● WHAT TO WORK ON:
From the data that follows, copy every line holding the string "Werkzeuge".

(Beginning of SUPPLIED INFORMATION)

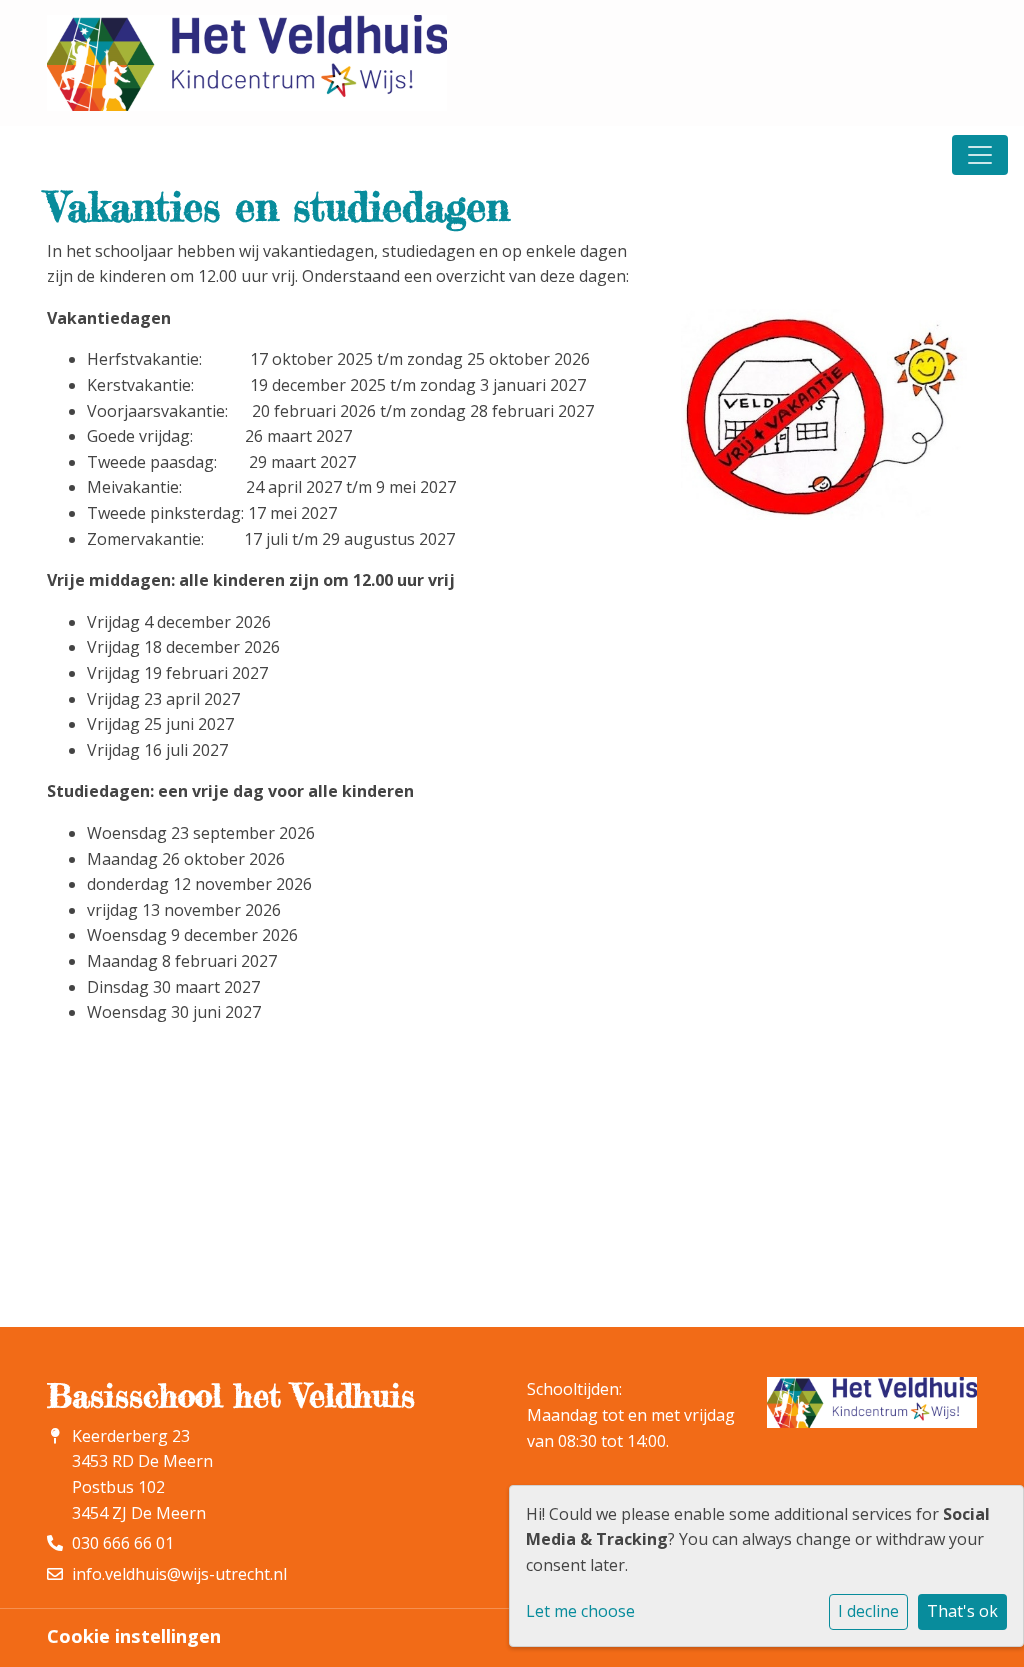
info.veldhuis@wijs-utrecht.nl (179, 1574)
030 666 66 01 (123, 1543)
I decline (868, 1611)
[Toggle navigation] (980, 155)
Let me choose (580, 1611)
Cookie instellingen (134, 1636)
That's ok (962, 1611)
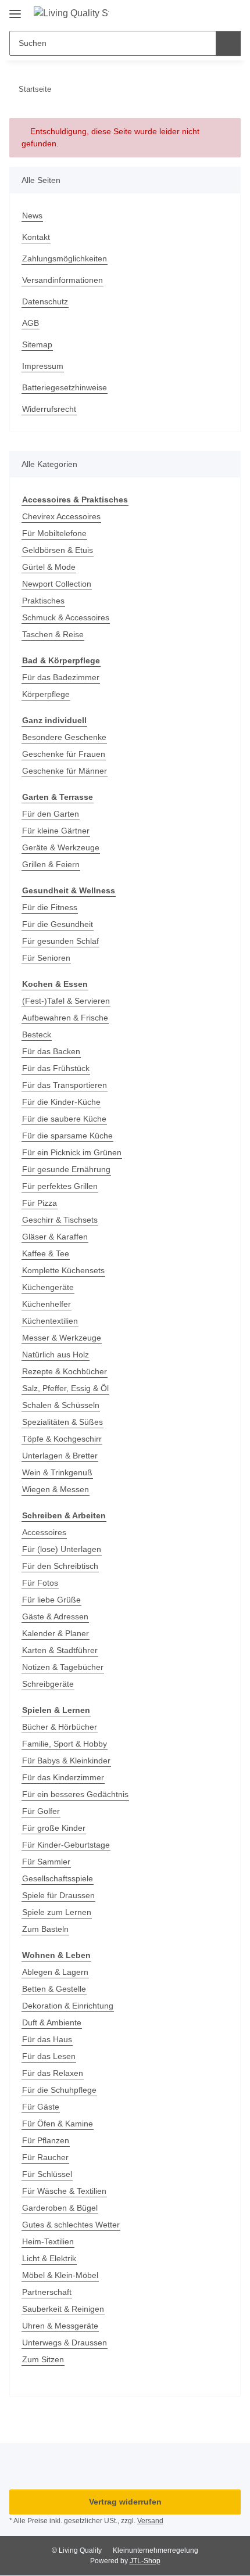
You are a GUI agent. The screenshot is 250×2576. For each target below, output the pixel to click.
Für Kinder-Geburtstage (66, 1844)
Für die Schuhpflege (59, 2089)
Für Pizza (39, 1203)
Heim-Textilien (48, 2241)
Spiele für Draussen (58, 1895)
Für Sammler (46, 1861)
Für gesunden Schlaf (60, 941)
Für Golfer (41, 1811)
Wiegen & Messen (55, 1489)
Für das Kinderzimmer (63, 1777)
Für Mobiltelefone (54, 533)
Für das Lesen (49, 2056)
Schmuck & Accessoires (65, 617)
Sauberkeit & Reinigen (63, 2308)
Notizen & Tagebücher (62, 1667)
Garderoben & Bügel (60, 2207)
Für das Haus (47, 2039)
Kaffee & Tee (45, 1253)
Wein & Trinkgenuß (57, 1472)
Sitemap (37, 344)
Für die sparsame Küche (67, 1135)
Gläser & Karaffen (55, 1236)
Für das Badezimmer (60, 677)
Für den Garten (50, 813)
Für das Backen (51, 1051)
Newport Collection (56, 583)
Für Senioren (46, 957)
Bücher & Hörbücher (59, 1726)
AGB (30, 323)
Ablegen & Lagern (55, 1972)
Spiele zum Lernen (56, 1912)
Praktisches (43, 600)
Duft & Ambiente (51, 2022)
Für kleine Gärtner (56, 830)
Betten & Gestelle (54, 1988)
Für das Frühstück (56, 1068)
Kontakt (36, 237)
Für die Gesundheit (57, 924)
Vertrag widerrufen (125, 2501)
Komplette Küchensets (63, 1270)
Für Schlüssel (47, 2174)
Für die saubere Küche (64, 1118)
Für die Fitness (49, 907)
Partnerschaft (47, 2292)
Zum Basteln (45, 1929)
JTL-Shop (145, 2561)
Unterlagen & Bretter (60, 1455)
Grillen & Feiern (51, 864)
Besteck (36, 1034)
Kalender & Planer (55, 1633)
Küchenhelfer (46, 1304)
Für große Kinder (53, 1828)
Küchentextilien (50, 1320)
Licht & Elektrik (49, 2258)
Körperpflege (46, 694)
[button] (195, 12)
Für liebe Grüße (51, 1599)
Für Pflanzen (45, 2140)
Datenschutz (45, 301)
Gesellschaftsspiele (57, 1878)
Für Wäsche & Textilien (64, 2191)
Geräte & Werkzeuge (60, 847)
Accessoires (44, 1532)
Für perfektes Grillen (60, 1186)
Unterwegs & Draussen (64, 2342)
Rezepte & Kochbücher (64, 1371)
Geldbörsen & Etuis (57, 550)
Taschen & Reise (53, 634)
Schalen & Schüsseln (60, 1405)
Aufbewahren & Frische (65, 1017)
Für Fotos (40, 1582)
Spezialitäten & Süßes (62, 1422)
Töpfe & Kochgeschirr (62, 1438)
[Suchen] (228, 43)
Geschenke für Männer (64, 770)
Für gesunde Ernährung (66, 1169)
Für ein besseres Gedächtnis (75, 1794)
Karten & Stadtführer (60, 1650)
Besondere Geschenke (64, 737)
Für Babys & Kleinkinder (66, 1760)
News (32, 215)
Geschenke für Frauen (63, 754)
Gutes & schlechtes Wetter (71, 2224)
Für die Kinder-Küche (61, 1101)
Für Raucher (45, 2157)
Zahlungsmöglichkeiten (64, 258)
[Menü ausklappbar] (15, 9)
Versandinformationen (62, 280)
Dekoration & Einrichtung (67, 2005)
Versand (150, 2521)
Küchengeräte (48, 1287)
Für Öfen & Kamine (57, 2123)
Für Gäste (40, 2106)
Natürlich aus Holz (55, 1354)
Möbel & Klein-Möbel (60, 2275)
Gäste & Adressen (55, 1616)
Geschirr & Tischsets (60, 1219)
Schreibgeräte (48, 1683)
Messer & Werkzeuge (61, 1337)
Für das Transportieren (64, 1085)
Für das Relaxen (52, 2073)
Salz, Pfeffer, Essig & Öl (65, 1388)
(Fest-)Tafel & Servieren (66, 1000)
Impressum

(End of SUPPLIED INFORMATION)

● ANSWER:
Geräte & Werkzeuge (60, 847)
Messer & Werkzeuge (61, 1337)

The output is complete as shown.